# Daiwa SHV bearing kit!!



## CrawFish (Sep 23, 2003)

I recently talked to a guy on Avalon pier who has SHV30. He said that I can get a bearing kit/gear kit conversion to make the SHV like the grandwave. He said that the 2 reels were made at the same time and very similar in parts. The grandwave has infinite anti-reverse and SHV doesn't, if i'm not mistaken. Well, my question is, where can one order the particular part for the SHV model reel to make it similar to the grandwave?

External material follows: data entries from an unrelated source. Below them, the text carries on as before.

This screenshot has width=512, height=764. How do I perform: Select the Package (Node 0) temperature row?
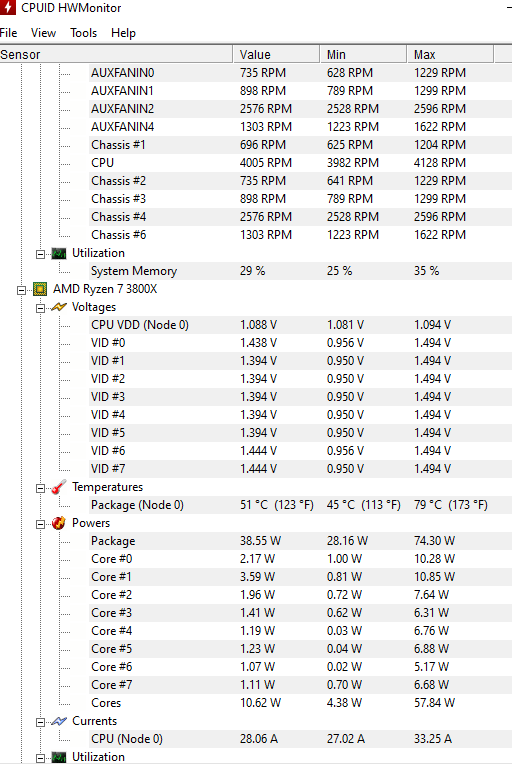point(300,505)
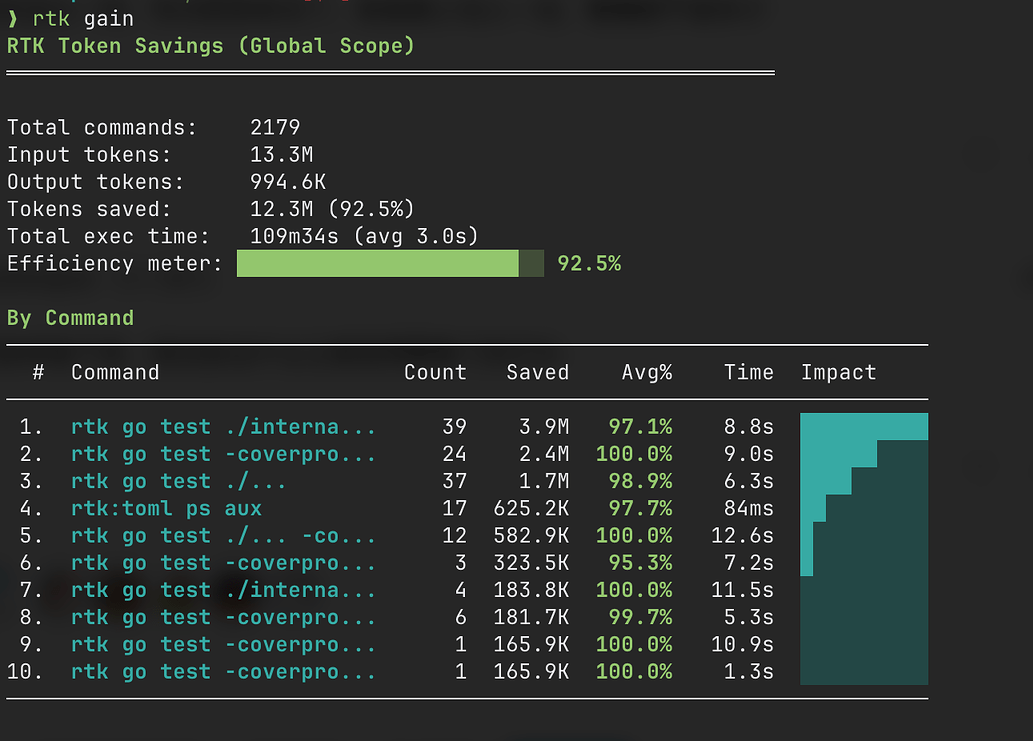Click the Saved column header
This screenshot has height=741, width=1033.
point(538,372)
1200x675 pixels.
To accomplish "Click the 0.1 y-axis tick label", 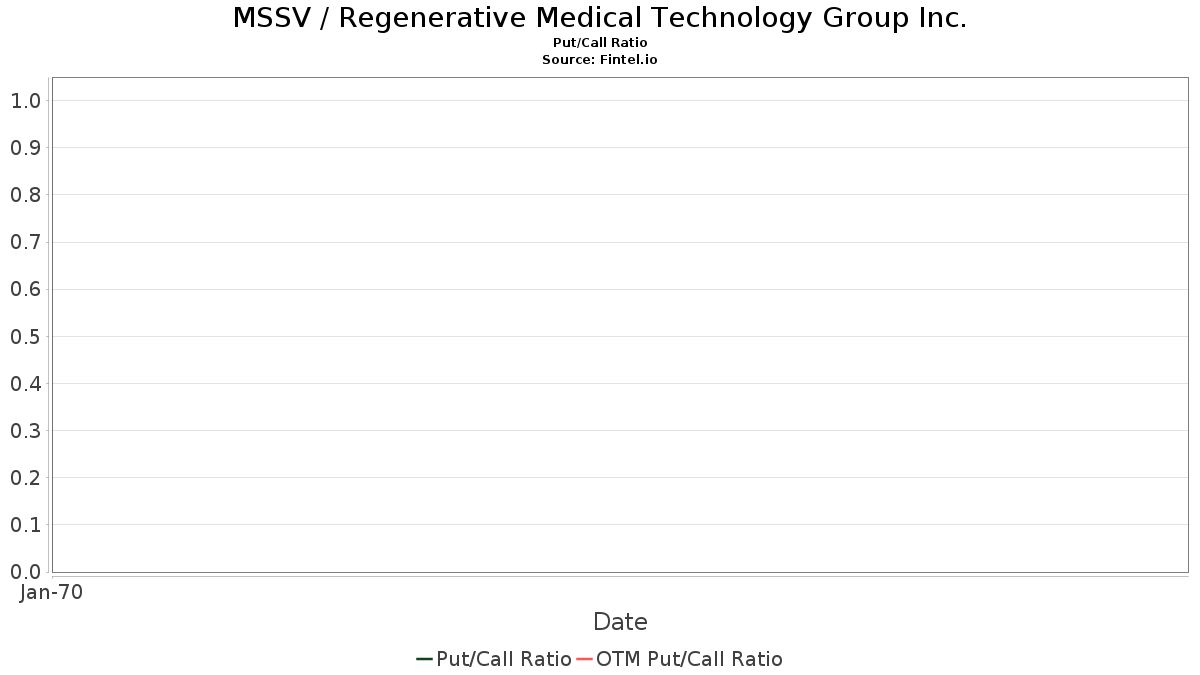I will click(x=25, y=525).
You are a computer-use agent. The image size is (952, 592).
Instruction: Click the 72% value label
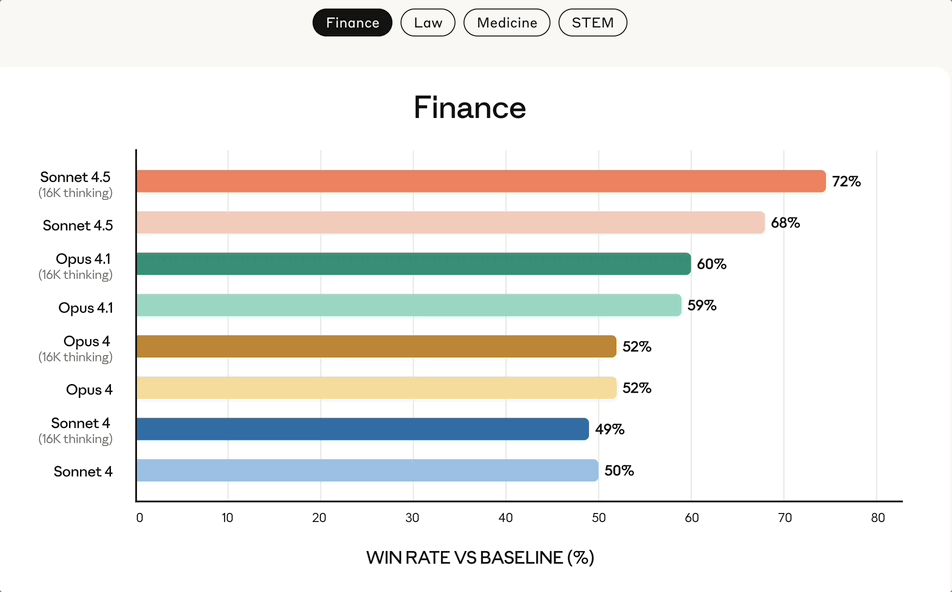pyautogui.click(x=846, y=182)
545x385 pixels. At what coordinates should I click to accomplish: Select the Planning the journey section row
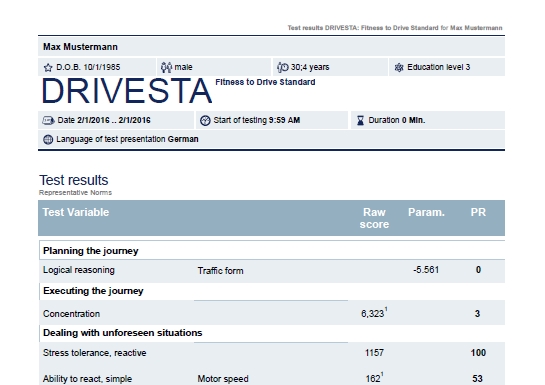(x=272, y=250)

Thanks in advance!


----------



## BigBait (Nov 16, 2004)

*Second That Request*

I've been trying to find this out for weeks. 

Talked to Nick at Breakaway and he ordered six sets of parts but has not had time to test them out.

Anyone else know which parts, part numbers and where they can be obtained?

Thanks


----------



## Connman (Apr 14, 2001)

Just likes abu's many of Diawa's reels share parts , you should be able to download an exploded parts view for each reel and just compair the different parts and order them from Diawa service group .


----------



## NTKG (Aug 16, 2003)

i want one, wait i need 3

neil


----------



## BigBait (Nov 16, 2004)

*Nick Has Em*

Nick has the conversions ready if anyone still interested.

http://breakawayusa.com/cgi-bin/noteboards/baway.cgi?read=16887


----------



## CrawFish (Sep 23, 2003)

Easily done yourself.

Well, it's been long winter and I have plenty of time. I sit around one day and took both the SHV20 and GWZ30 apart. They both have similar internal parts, only a few parts that the SHV doesn't.

SHV doesn't have: 
1. Ball bearing on the inside of the spool tension
2. the IAR bearing and the bracket kit that's holding the IAR bearing.
3. Bearing sleave that goes inside the IAR bearing and goes one the gear shaft. 

If you can order all these parts, I can certainly convert your SHV into a what I would call a knock off Grandwave. 

Now, where can I order these parts? Any help on where to order is highly appreciative.

I'm swapping parts from the two reels, will let you know it they're interchangeable.


----------



## CrawFish (Sep 23, 2003)

It was a success. I took me 30 mins, cuz I had to take both reels apart. It worked.


----------



## creek (Dec 16, 2003)

Try this site for parts.

http://southwesternparts.com


----------



## CrawFish (Sep 23, 2003)

*Parts*

key #.	Parts # Parts Name
70 F82-7801 HANDLE METAL PLT
71	E24-8101 HANDLE METAL PLT SCREW
72	F82-7101 SPACING SLEEVE
73 F82-7601 HANDLE METAL
74	F36-6804 HANDLE METAL COLLAR


----------